One of Colorado's Fourteeners
The last few days have been the hardest of all. The rounds of goodbyes have been literally gut wrenching. I didn't consider that at all, until all of a sudden I found myself crying over and over again. The truth is I wasn't crying for the people I wouldn't be seeing for a while, but for myself and family, for the fear that this big leap will land us a mud puddle. In my heart I believe that I lead a sort of charmed life, and at times like these I'm sure I'll do something, or something will just happen, that will take that life away from me. My doubts began to manifest the moment I laid my head on the pillow.
I've been tending to this rose bush for the past two years in the hopes that it would bloom. It has finally decided to bloom now that I'm leaving!

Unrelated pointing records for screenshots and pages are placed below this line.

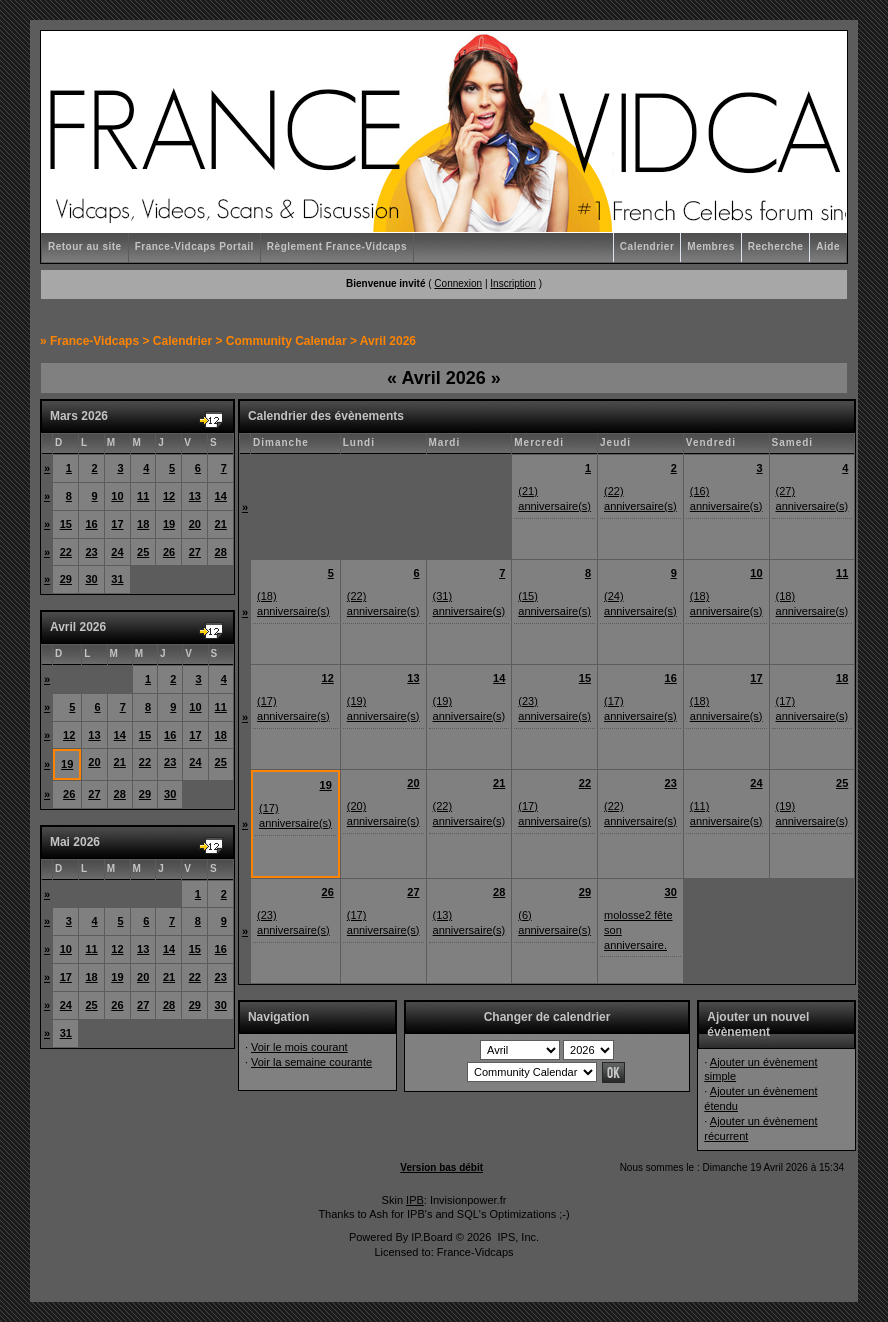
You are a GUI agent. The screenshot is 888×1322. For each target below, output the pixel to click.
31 (117, 579)
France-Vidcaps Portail (194, 246)
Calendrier (647, 246)
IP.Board (431, 1237)
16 (91, 524)
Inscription (513, 283)
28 (221, 552)
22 (66, 552)
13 (195, 496)
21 (221, 524)
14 (221, 496)
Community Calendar (286, 341)
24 (117, 552)
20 (195, 524)
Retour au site (85, 246)
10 (117, 496)
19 (169, 524)
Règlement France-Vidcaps (337, 246)
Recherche (776, 246)
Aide (828, 246)
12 (169, 496)
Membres (710, 246)
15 (66, 524)
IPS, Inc (516, 1237)
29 (66, 579)
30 (91, 579)
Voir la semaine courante (311, 1062)
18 (143, 524)
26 (169, 552)
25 (143, 552)
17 (117, 524)
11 (143, 496)
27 (195, 552)
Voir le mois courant (299, 1047)
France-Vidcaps (94, 341)
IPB (415, 1200)
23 (91, 552)
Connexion (458, 283)
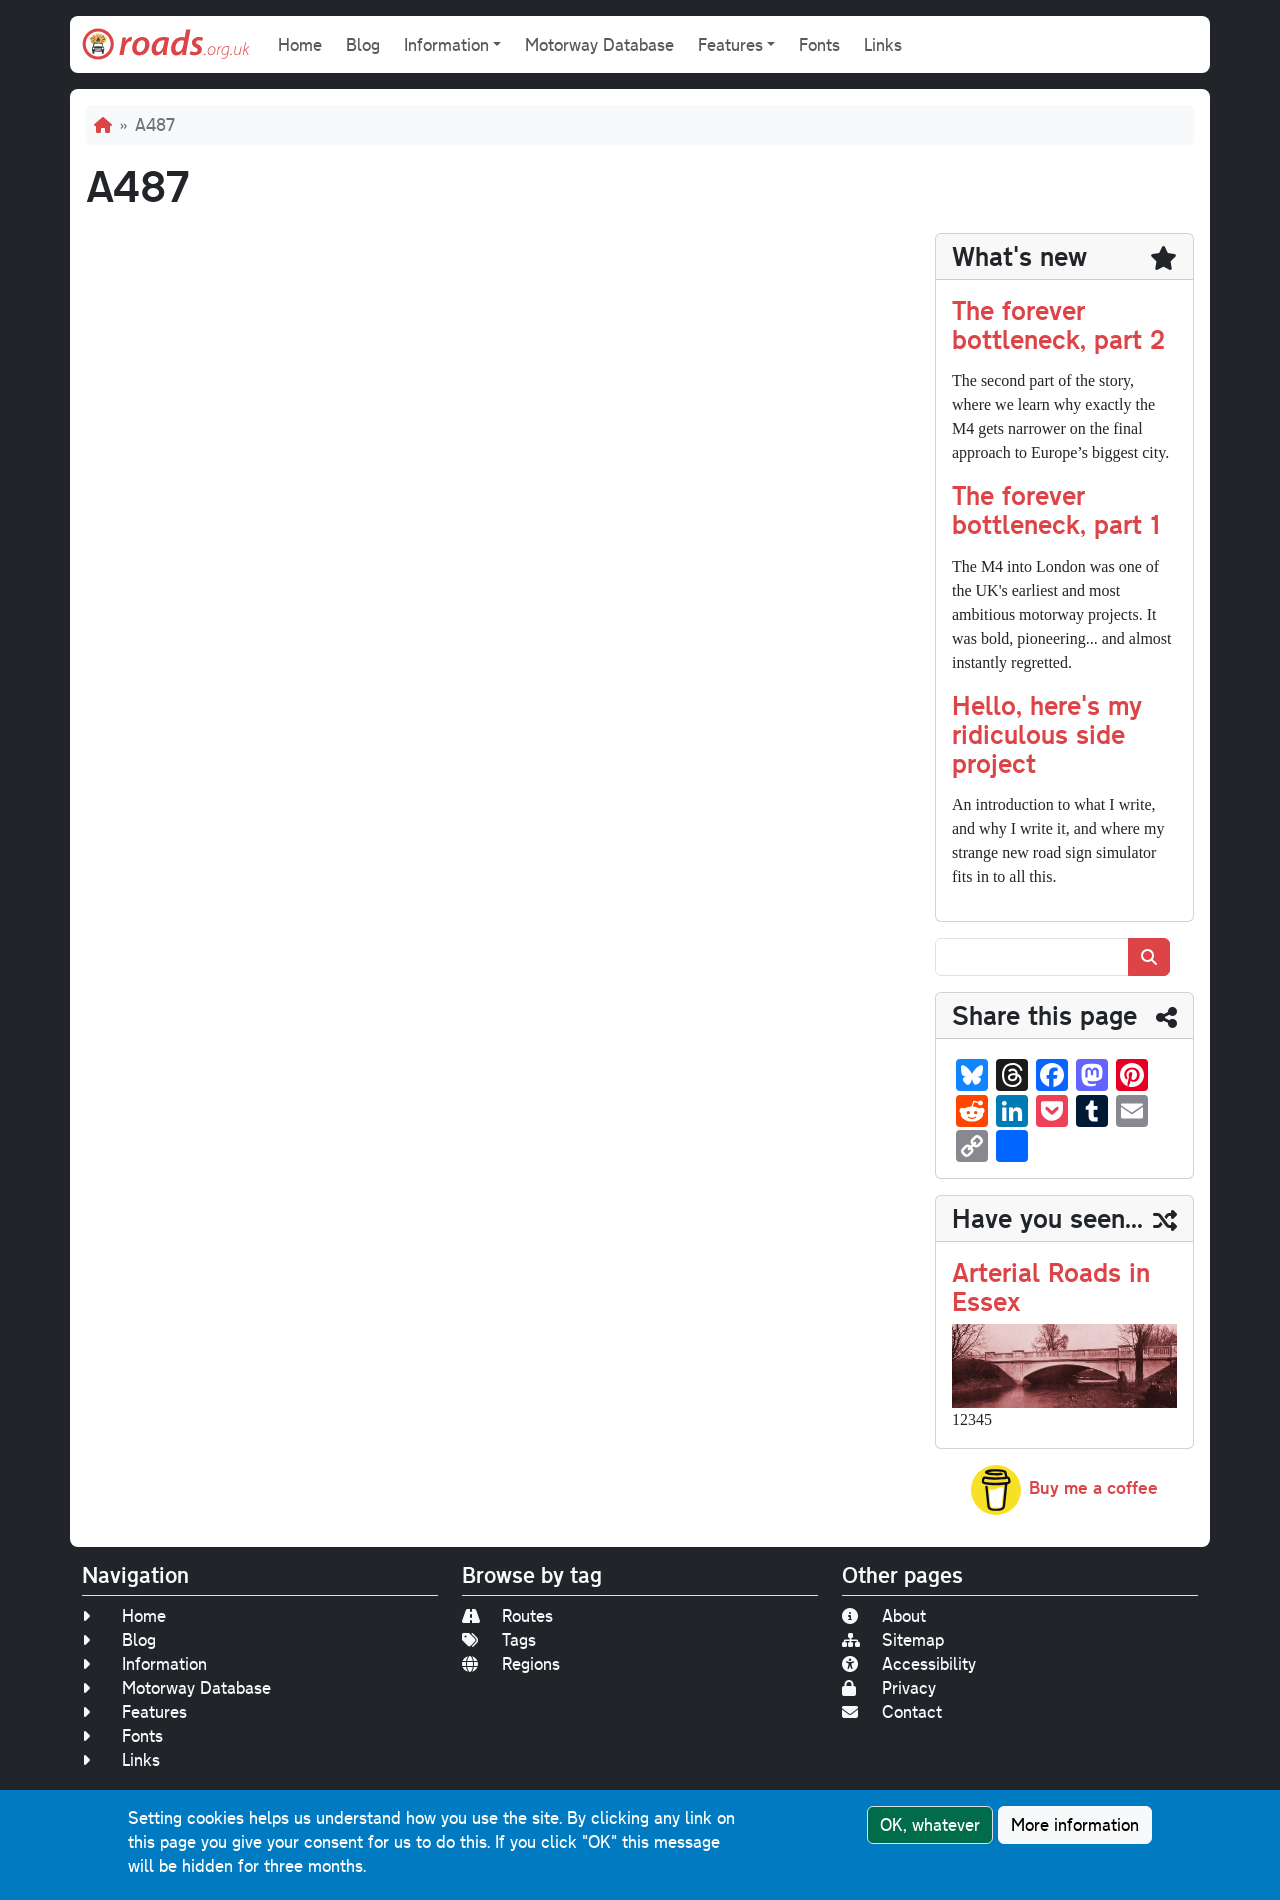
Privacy (889, 1687)
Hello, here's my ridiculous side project (1047, 733)
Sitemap (893, 1639)
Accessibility (909, 1663)
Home (300, 44)
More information (1075, 1824)
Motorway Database (599, 44)
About (884, 1615)
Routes (507, 1615)
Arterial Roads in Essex (1051, 1286)
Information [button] (446, 44)
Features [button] (730, 44)
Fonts (819, 44)
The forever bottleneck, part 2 (1058, 324)
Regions (511, 1663)
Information (144, 1663)
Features (134, 1711)
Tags (499, 1639)
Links (883, 44)
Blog (363, 44)
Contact (892, 1711)
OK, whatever (930, 1824)
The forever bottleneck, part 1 (1056, 509)
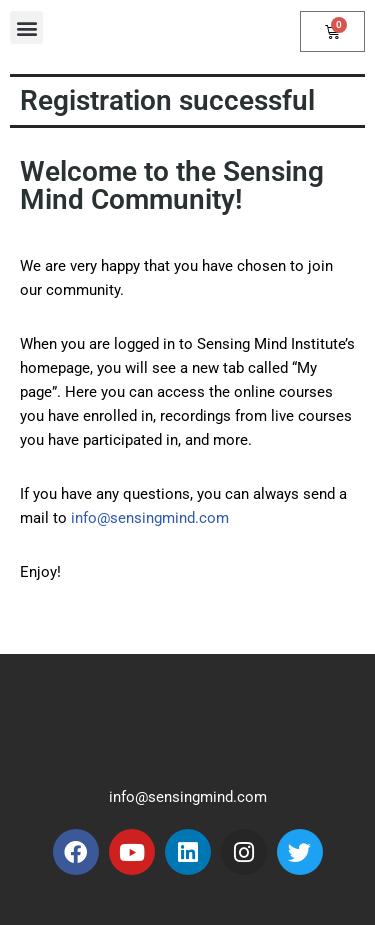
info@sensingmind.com (150, 518)
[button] (26, 27)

Cleaning out and dismantling my home has been both painful and liberating, and has brought to light things long hidden away. As I was cleaning out the drawers of my children's desk, I found my eldest son's diary. I have a vague memory of both my children asking me to buy them diaries years ago. My firstborn had a green diary with a little padloclock on it. My youngest had a blue one. I believe they were 9 and 7 years old at the time. When I stumbled upon these the other day, the blue one was torn open and scribbled on with pastels, and held a few drawings of cartoon characters. The green one, however, fell onto the floor and was opened to the first page. My big boy really had kept a diary for a while, and his neat fourth grade calligraphy filled the first twenty or so pages. I resisted my urge to read the whole thing, and put the diary in a box of our most important keepsakes. I did, however, see the introductory line to his diary, which read:
"Io vengo da una famiglia speciale..."
(I come from a special family)
I guess this means that I'm not the only one who thinks she leads a charmed life. And I know that feeling is something we hold inside and nurture no matter where we are, or what language we are speaking.